-- What to do --
Search the entries below for "with" and copy each matching line.

◆ ◆ ◆ ◆

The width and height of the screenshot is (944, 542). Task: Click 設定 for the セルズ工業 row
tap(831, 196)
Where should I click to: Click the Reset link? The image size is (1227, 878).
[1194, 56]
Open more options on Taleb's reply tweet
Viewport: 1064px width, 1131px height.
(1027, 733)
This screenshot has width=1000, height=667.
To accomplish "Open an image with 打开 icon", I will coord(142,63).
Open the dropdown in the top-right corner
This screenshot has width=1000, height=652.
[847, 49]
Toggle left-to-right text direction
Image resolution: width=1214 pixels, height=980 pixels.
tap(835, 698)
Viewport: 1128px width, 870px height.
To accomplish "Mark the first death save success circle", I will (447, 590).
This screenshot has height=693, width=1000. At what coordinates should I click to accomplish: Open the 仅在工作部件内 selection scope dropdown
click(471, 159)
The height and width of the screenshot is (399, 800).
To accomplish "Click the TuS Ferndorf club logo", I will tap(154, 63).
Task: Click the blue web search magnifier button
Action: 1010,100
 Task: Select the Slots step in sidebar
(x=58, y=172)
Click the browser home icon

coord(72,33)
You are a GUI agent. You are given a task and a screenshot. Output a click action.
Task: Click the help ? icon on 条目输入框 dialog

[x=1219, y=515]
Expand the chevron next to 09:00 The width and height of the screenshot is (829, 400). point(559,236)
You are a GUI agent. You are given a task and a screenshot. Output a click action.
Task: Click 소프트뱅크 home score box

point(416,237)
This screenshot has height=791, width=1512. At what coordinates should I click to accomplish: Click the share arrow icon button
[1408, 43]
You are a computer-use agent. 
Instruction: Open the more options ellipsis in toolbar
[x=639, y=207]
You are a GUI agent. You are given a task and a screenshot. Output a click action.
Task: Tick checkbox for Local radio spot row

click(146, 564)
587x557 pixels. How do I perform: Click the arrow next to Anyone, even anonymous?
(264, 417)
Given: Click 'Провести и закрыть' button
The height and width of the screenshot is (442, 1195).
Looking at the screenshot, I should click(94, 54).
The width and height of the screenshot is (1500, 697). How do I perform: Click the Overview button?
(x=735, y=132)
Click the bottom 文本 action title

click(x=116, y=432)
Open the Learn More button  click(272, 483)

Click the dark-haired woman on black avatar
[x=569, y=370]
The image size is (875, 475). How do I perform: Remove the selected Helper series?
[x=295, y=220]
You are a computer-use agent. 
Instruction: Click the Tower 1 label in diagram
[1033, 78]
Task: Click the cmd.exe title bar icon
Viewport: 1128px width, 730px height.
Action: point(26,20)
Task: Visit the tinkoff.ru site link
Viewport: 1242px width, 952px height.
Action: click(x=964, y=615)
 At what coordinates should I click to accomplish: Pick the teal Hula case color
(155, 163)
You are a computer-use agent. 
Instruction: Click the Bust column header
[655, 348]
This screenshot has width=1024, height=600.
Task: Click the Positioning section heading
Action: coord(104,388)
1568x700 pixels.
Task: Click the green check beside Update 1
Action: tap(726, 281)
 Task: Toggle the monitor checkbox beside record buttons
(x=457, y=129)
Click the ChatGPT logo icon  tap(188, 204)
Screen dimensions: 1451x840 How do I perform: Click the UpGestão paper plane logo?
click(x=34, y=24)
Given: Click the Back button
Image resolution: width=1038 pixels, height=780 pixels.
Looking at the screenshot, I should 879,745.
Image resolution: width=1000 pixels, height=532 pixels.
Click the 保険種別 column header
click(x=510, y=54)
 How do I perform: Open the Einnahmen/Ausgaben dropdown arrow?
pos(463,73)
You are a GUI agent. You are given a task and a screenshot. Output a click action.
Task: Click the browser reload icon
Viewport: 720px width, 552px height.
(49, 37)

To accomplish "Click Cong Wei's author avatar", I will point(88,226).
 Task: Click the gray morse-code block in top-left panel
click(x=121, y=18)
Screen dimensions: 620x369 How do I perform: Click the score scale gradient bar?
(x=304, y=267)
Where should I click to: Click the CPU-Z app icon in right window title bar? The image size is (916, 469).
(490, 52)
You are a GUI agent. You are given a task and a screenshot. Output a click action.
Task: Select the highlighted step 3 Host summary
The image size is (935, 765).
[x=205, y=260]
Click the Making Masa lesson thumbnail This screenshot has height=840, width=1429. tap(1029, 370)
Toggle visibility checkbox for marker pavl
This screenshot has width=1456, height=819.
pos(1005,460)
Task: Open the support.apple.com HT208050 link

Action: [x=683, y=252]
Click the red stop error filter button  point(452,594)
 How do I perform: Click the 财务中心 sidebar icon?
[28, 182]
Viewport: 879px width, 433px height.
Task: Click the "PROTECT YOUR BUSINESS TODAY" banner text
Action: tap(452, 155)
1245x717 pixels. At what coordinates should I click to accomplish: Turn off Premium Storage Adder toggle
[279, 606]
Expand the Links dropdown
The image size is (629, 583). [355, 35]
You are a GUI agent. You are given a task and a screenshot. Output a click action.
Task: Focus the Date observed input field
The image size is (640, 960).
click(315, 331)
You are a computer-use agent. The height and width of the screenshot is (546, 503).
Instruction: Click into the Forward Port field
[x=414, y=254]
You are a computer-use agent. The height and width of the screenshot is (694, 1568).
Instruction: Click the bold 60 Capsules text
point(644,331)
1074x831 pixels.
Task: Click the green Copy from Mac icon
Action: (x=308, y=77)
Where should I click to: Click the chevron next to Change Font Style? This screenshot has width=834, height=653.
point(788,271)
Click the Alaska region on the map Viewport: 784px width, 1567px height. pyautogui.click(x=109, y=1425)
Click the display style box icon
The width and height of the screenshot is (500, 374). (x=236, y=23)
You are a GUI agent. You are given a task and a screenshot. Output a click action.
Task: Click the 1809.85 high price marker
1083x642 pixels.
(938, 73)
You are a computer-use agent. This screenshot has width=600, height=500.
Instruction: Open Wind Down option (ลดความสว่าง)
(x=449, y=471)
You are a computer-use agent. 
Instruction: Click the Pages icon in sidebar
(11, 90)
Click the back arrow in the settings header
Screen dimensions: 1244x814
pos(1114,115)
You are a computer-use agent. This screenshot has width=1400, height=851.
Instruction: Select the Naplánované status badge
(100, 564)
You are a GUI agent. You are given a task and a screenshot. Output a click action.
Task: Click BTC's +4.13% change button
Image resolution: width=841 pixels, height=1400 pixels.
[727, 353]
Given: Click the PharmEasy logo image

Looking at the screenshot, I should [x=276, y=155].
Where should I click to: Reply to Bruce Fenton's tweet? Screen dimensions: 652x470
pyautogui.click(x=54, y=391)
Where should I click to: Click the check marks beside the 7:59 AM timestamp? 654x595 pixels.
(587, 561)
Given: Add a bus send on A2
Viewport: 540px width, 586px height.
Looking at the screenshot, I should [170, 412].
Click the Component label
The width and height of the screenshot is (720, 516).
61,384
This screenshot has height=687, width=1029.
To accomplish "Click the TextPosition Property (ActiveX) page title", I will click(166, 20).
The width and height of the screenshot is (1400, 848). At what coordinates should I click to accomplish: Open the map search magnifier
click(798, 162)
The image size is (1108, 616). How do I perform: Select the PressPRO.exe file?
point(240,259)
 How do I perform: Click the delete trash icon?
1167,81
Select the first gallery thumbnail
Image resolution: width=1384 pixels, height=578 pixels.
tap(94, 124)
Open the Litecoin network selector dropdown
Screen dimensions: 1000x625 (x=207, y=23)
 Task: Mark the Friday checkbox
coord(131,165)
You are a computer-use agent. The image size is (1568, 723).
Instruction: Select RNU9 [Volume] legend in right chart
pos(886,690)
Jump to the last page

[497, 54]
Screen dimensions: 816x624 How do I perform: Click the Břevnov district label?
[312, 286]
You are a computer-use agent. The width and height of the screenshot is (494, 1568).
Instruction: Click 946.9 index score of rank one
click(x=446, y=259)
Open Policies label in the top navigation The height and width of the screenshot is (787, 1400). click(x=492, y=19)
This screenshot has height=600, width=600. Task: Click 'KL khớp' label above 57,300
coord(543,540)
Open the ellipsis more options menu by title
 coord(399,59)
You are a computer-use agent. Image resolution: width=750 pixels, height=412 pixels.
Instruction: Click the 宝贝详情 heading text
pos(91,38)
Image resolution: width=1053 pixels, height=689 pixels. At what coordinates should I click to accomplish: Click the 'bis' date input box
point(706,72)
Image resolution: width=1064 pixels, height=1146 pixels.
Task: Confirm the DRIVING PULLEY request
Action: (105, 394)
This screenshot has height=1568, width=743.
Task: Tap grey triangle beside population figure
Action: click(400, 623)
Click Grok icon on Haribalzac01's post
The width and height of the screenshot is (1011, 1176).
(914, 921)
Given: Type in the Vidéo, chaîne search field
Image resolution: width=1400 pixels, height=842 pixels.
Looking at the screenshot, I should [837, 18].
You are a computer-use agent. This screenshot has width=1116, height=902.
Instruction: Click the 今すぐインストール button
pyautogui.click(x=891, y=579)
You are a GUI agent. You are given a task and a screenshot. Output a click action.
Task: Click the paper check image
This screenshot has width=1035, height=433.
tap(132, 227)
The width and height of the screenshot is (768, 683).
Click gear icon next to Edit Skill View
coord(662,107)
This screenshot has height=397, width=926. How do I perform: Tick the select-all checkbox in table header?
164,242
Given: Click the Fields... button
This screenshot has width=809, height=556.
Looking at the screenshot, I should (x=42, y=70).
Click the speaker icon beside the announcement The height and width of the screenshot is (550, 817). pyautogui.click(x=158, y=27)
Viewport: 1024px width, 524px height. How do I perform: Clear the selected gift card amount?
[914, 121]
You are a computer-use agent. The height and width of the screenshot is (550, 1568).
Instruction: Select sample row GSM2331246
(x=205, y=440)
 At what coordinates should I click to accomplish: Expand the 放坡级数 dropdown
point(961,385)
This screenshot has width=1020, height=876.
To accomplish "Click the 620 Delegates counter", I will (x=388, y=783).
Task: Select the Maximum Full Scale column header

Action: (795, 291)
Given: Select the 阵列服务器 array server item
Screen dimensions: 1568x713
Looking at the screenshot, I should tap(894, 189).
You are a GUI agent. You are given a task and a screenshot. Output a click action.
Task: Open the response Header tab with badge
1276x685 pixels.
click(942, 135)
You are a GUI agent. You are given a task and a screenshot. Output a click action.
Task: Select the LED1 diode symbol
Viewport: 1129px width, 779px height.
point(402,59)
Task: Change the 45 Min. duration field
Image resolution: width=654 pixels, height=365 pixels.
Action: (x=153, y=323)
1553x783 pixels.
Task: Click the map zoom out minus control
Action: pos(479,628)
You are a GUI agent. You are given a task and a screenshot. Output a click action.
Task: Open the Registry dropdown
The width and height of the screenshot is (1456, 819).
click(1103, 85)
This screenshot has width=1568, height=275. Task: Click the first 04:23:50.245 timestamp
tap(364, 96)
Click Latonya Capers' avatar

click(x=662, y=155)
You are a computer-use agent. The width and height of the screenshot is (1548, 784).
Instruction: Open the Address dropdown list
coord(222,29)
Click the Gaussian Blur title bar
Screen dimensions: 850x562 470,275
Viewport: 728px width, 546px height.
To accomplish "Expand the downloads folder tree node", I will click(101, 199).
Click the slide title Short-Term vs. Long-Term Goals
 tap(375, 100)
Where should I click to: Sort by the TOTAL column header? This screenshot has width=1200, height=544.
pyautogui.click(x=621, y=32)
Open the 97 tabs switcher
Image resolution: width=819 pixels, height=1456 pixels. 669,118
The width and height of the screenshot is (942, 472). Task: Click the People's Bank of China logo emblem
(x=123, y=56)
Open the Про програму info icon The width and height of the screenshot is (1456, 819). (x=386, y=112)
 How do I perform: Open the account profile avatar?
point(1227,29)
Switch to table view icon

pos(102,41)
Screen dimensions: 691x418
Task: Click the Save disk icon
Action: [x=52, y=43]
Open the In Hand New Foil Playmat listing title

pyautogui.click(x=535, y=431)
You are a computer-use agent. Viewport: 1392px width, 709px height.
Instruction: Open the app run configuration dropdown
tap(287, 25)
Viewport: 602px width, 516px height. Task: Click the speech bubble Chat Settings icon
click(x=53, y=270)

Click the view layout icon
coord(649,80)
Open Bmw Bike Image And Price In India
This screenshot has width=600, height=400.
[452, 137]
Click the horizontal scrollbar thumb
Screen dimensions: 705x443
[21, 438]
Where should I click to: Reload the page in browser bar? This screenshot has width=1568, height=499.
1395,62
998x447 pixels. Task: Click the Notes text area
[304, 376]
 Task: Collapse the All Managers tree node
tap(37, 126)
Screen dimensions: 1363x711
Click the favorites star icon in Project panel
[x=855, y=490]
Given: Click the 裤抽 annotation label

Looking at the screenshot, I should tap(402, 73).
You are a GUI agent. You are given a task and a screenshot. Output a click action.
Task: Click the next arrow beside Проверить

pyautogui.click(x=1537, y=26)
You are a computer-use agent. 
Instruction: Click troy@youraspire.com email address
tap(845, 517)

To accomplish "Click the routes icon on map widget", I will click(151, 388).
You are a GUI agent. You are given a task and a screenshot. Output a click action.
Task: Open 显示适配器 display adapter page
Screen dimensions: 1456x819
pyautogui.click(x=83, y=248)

◆ ◆ ◆ ◆

-- Problem solution --
To accomplish "Open an image with 打开 icon", I will coord(142,63).
Task: Open the response Header tab with badge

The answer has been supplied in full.